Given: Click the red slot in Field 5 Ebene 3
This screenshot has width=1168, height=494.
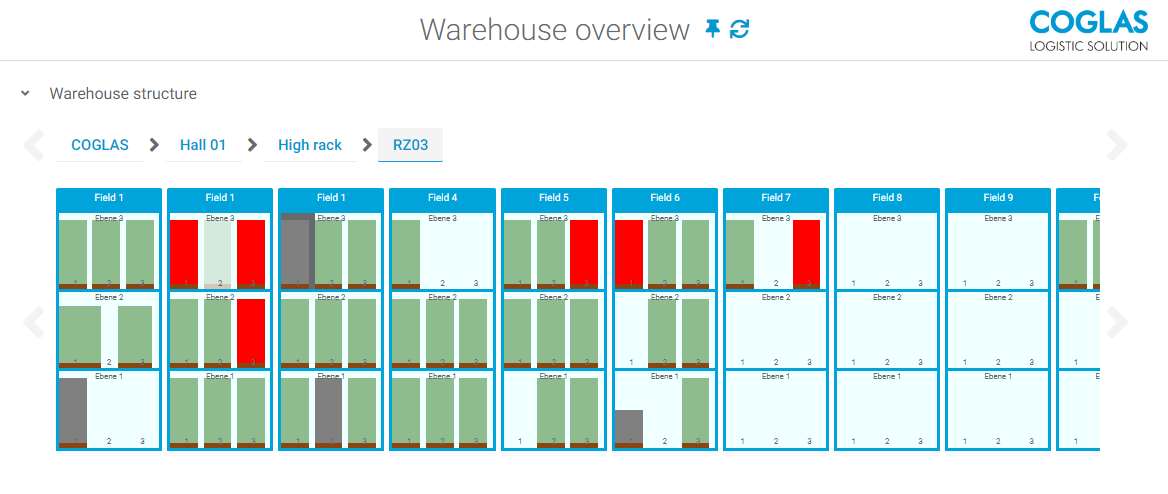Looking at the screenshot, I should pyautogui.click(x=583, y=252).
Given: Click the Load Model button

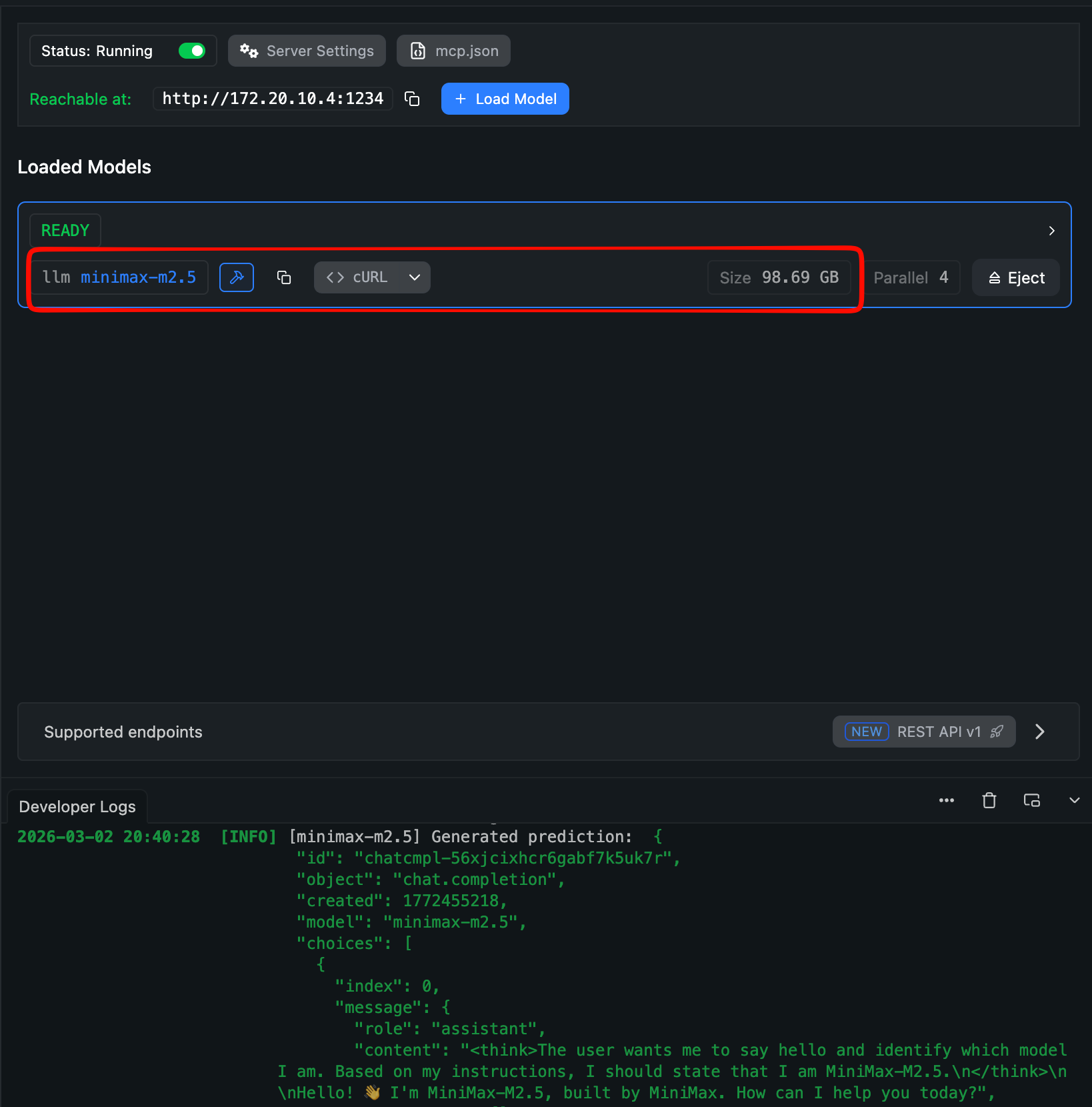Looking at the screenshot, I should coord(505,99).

* * *

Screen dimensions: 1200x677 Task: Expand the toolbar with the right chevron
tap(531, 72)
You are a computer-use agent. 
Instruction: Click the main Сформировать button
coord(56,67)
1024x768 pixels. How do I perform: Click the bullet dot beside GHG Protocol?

- _Work to complete_: What is needed is an exact copy of the lines above, from the one containing "Screen dimensions: 1200x677" through the one containing "1024x768 pixels. How", with nothing added.

- _Output for this task_:
Screen dimensions: 1200x677 Task: Expand the toolbar with the right chevron
tap(531, 72)
You are a computer-use agent. 
Instruction: Click the main Сформировать button
coord(56,67)
1024x768 pixels. How do I perform: Click the bullet dot beside GHG Protocol?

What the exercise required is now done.